Celebrating the innovation, resilience and perseverance of small business owners is what Small Business Week is all about — this year more than ever. Faced with crushing challenges as a result of the pandemic, small businesses had to reinvent themselves almost overnight.
Just about every Thumbtack pro we’ve talked to in the last few months had to ask themselves the same question: how do I make sure my business survives so I don’t have to work for anybody else again? Here’s how three pros answered that question.
Create new product offerings and services
After leaving her corporate job at a rooftop bar a year ago, Tannaz Kalhor took a leap of faith and started a luxury mobile bartending service, Curly Bartender LLC. What started as a one-woman operation quickly grew to 15 on-call bartenders and servers with a packed calendar of events scheduled. Then shelter in place hit and everything was cancelled.
For three months, she had no events and sitting still with nothing to do was hard. That’s when she came up with Boozy Brunch Baskets — personalized for any celebration, from birthdays to new home purchases. Delivered to the recipient’s house, the baskets gave people a way to celebrate life’s big moments when they couldn’t do it in person.
“Running my own business is the best thing I’ve ever done — even during COVID. So many wonderful people ordered baskets — this really was a blessing to be able to connect friends and families in this way.”
Move classes online to reach more students
Before the pandemic struck, Vaughn Chung taught 35 music lessons a week — all in person at his students’ homes or in his studio. Learning how to adapt to remote lessons was the only way he was going to keep his business going — one he’d built on his own after dropping out of college to pursue his passion for music.
“Starting my own business was an opportunity I had to take. I’d never taught online lessons before, but I knew I had to make it work — I never wanted to work for anybody else again.”
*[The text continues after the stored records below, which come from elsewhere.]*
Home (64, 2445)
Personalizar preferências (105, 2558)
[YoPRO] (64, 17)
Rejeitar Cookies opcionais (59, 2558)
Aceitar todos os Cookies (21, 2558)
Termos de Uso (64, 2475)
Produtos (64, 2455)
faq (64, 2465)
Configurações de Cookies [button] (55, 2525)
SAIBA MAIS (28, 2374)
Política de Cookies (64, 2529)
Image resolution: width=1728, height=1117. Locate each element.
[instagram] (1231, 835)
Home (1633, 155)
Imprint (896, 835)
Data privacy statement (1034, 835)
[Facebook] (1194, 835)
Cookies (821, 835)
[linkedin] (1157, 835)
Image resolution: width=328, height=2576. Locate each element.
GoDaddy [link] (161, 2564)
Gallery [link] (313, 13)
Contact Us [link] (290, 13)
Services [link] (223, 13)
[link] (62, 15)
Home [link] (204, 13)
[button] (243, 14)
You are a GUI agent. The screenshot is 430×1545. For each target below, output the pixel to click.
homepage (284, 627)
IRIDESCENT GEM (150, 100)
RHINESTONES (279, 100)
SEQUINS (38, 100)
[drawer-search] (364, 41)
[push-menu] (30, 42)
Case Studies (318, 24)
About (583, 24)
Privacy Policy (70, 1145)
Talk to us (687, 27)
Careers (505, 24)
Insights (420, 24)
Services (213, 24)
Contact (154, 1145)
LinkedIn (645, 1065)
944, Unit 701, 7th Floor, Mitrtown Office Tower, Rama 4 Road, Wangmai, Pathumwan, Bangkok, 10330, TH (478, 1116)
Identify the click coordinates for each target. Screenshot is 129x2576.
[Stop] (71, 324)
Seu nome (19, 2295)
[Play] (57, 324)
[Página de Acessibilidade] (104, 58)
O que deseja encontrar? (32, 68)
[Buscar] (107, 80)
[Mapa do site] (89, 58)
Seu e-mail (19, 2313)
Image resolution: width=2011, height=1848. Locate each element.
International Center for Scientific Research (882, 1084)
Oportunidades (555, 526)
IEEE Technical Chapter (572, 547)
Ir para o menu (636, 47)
Vaughn’s list of students has grown 350% since March — he now has 73 music lessons a week and has even hired five teachers to expand his guitar, voice and piano lessons. The diversity of his students has been one of the most fascinating aspects of moving to an online model — from healthcare professionals needing a therapeutic diversion to college students at top music programs in need of additional personal instruction.
Go above and beyond for customers
Pre-COVID, Patryk Gawlak had a thriving family-owned residential cleaning business, with more than half of his income coming from vacation rental properties. When travel stopped and the cancellations started rolling in, his vacation property clients dropped nearly to zero almost overnight. To keep the other side of his business going, he quickly made adjustments to help his cleaners and customers feel safe and secure.
“Some of my regular clients were afraid to have people outside their family coming into the house. We offered additional deep-clean sanitizing services to help them feel at ease — high-touch areas, doorknobs, light switches — wore personal protective gear during cleanings and disinfected all cleaning equipment between jobs.”
While travel has picked up in Arizona, it’s nowhere near where it was — so Patryk continues to find ways to expand. Some of his latest clients include commercial properties getting set to reopen and apartment complexes that want to make sure everything is properly sanitized for their residents.
“It’s so important to support local businesses right now — it’s going to take time for things to pick up.”
What it means to think like a local
Small businesses are the very lifeblood of our communities — with more than half of all Americans either owning or working for one. At a time when we are all staying closer to home, it’s crucial that we come together in support of these local entrepreneurs — by investing in their success we are ensuring our own.